It is the dream of writers to have their novel become a smash-hit film. For André Aciman, author of the 2007 novel “Call Me by Your Name,” that dream has come true.
The exceptional, extraordinary, swoon-inducing screen version of Aciman’s dazzling love story between two young men is already a critical and commercial success. Oscar buzz and sold-out screenings have accompanied ecstatic reviews.
The film, which opens Dec. 22 at UA King of Prussia, AMC Voorhees and on both screens at the Ritz East, depicts the slow-burning — but scorchingly intense — relationship between Oliver, (Armie Hammer), a 20-something summer intern, and Elio (Timothée Chalamet), a 17-year-old, in Northern Italy, 1983.
It took 10 years for this film to get made, but gay filmmaker Luca Guadagnino (“I Am Love” and “A Bigger Splash”) persevered.
“It was a call of duty,” he said in a phone interview. “That’s why and how I became the director. Clearly, I like the book and understood the book, but it wasn’t in the book that I found the answer to make the film, it was the necessity to make it.”

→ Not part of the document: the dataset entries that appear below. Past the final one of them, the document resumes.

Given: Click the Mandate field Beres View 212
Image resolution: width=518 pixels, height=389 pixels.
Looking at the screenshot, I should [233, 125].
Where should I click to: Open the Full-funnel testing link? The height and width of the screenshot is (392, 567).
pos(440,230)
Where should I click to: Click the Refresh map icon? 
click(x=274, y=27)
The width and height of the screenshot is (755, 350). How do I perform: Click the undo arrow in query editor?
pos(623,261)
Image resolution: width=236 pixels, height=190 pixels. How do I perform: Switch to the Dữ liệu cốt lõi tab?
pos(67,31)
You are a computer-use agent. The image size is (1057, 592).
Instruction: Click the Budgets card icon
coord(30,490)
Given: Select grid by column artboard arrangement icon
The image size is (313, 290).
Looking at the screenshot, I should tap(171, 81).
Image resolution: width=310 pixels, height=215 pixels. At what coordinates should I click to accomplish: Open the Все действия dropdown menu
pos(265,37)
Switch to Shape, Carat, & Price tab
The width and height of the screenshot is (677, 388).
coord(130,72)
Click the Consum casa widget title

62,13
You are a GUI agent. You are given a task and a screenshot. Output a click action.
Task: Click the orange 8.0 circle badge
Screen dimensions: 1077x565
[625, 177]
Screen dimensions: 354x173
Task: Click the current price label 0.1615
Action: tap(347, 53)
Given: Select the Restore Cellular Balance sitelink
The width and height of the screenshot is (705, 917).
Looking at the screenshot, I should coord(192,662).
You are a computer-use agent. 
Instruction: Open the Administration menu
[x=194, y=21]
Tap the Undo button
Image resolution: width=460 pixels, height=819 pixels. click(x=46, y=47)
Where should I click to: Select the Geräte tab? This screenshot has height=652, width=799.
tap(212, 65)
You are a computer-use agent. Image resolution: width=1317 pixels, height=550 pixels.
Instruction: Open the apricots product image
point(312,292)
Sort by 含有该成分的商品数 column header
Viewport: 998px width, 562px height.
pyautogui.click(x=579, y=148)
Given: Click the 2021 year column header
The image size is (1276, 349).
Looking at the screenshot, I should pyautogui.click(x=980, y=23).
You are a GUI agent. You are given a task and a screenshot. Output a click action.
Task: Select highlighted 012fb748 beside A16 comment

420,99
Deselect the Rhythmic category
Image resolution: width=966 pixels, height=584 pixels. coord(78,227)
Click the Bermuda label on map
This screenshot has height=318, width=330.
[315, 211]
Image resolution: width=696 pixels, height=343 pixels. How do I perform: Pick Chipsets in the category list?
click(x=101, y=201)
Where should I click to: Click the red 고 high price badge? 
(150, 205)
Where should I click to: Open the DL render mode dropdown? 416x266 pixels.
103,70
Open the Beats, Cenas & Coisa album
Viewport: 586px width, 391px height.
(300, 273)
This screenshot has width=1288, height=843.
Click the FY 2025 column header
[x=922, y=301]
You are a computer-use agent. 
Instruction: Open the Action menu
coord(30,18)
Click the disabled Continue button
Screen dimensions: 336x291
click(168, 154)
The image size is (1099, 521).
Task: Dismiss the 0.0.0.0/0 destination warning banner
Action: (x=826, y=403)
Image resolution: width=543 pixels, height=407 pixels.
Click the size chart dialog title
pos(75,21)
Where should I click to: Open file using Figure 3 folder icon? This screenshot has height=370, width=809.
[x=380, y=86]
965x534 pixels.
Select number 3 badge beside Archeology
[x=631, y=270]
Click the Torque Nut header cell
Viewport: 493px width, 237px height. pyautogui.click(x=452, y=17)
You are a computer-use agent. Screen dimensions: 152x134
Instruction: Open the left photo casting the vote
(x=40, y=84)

Novelist Aciman echoed this sentiment in a separate Skype interview.
“The wait became so long that I stopped believing it would ever happen. I wasn’t sure [it would] until I was on set. Then I was thrilled. It was an absolutely amazing experience.”
While Aciman is an accomplished writer, he decided not to work on the film’s screenplay. Gay filmmaker James Ivory (“Maurice”) adapted the novel into the screenplay. Ivory is currently the favorite to take home an Oscar for his work.
Aciman admitted that, while he might write a film one day, penning the screenplay to his novel and winning an Oscar was not a priority. However, he acknowledged the film’s strong points.
“The best scenes in the film are transcribed right out of the book. I’m very happy about this. It takes skill to distill 270 pages of a novel into an 80-90-page screenplay. You have to make decisions I am unable to make. They were smart not to ask me. This was in the best possible hands.
“Film is a different medium [than literature],” Aciman added. “Five-10 pages of prose gets distilled in two seconds, and without a voice-over, which is an easy out, it’s all displayed on the actors’ faces.”
The novel is written from Elio’s perspective, and is highly internalized. His obsessions and fantasies are difficult to depict on screen but Guadagnino mines incredible sexual tension between his romantic leads. This includes moments when Oliver touches Elio’s bare shoulder, or when Elio places his hand on Oliver’s crotch after boldly declaring his love for the older man.
But the magic of the film version of “Call Me by Your Name” is how it will make viewers ache along with Elio as this lush romance unfolds. Guadagnino emphasizes sensuality, not sexuality, and creates tremendous emotion.
“I am more interested in psychoanalysis, and the unconscious of people,” he said. “I want to delve into that. What is the measure of our desires, whatever the gender? My agenda is to tell the stories of my characters.”
The love between Elio and Oliver is the central focus of the film, and Aciman is particularly invested in how he presents it.
“I hate when people blandify [the film],” he said. “It’s about gay men. It forces you to accept the fact that there is love between men. The word ‘gay’ does not appear in the film. The word ‘love’ does not appear. I wanted the relationship to be as normal as possible — with none of the questions, or prejudices.”
“Call Me by Your Name” is also memorable for how it portrays the relationship between Elio and his father (Michael Stuhlbarg).
Aciman said he hopes “every single parent watches the father-son scene and says that they just learned something; that they call their son to come over and speak to them. Fathers should see this film, and they should be crying.”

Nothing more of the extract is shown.